### TASK DETAILS
Please rescale the lines from the one containing "درباره آراز آذربایجان (57, 1405)" through the last line, inclusive. Write each of them out again with its request text unchanged, multiply every coordinate in the answers by 1.1, round each result to a whole number with halves rounded up, and give only those lines.

+ + +

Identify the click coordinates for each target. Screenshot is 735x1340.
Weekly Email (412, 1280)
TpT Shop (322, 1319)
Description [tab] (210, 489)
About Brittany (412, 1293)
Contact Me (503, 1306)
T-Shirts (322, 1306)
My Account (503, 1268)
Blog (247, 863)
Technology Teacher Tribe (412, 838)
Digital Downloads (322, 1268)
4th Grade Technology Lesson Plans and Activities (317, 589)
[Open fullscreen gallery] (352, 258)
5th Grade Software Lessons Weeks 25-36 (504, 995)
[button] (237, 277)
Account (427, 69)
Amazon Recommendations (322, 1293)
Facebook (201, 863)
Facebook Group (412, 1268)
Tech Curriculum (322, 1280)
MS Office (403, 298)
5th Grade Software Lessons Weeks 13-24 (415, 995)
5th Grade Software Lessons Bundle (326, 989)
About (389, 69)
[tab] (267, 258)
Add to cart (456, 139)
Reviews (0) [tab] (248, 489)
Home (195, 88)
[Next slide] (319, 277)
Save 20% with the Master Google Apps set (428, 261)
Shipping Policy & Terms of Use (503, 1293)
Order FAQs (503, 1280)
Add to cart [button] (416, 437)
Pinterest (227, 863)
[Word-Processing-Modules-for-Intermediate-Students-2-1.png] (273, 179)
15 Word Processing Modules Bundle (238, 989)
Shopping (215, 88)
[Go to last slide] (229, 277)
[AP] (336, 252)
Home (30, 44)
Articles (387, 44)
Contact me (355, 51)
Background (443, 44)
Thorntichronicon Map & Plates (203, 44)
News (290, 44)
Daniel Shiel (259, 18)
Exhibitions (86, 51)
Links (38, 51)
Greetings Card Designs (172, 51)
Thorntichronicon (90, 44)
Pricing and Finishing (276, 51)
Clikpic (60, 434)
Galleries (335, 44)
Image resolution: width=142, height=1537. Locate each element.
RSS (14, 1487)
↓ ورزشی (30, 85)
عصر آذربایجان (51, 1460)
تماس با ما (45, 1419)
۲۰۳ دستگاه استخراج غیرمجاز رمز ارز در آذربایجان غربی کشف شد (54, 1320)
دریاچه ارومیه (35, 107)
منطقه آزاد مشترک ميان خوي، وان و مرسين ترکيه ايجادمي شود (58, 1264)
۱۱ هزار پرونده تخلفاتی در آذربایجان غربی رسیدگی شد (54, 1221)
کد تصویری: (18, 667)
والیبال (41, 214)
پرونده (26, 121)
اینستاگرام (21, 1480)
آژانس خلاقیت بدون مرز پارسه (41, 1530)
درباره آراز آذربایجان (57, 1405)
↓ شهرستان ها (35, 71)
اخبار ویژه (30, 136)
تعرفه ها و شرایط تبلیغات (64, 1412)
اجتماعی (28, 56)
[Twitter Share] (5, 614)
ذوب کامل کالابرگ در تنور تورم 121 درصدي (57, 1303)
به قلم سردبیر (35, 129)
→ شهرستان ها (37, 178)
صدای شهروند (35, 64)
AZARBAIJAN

+ + +

### ANSWER TO THE PROBLEM
درباره آراز آذربایجان (63, 1546)
↓ شهرستان ها (39, 78)
اخبار ویژه (33, 150)
تعرفه ها و شرایط تبلیغات (70, 1553)
اجتماعی (31, 62)
[Twitter Share] (6, 675)
ذوب کامل کالابرگ در تنور تورم 121 درصدي (63, 1433)
به قلم سردبیر (39, 142)
→ شهرستان ها (41, 196)
صدای شهروند (39, 70)
AZARBAIJAN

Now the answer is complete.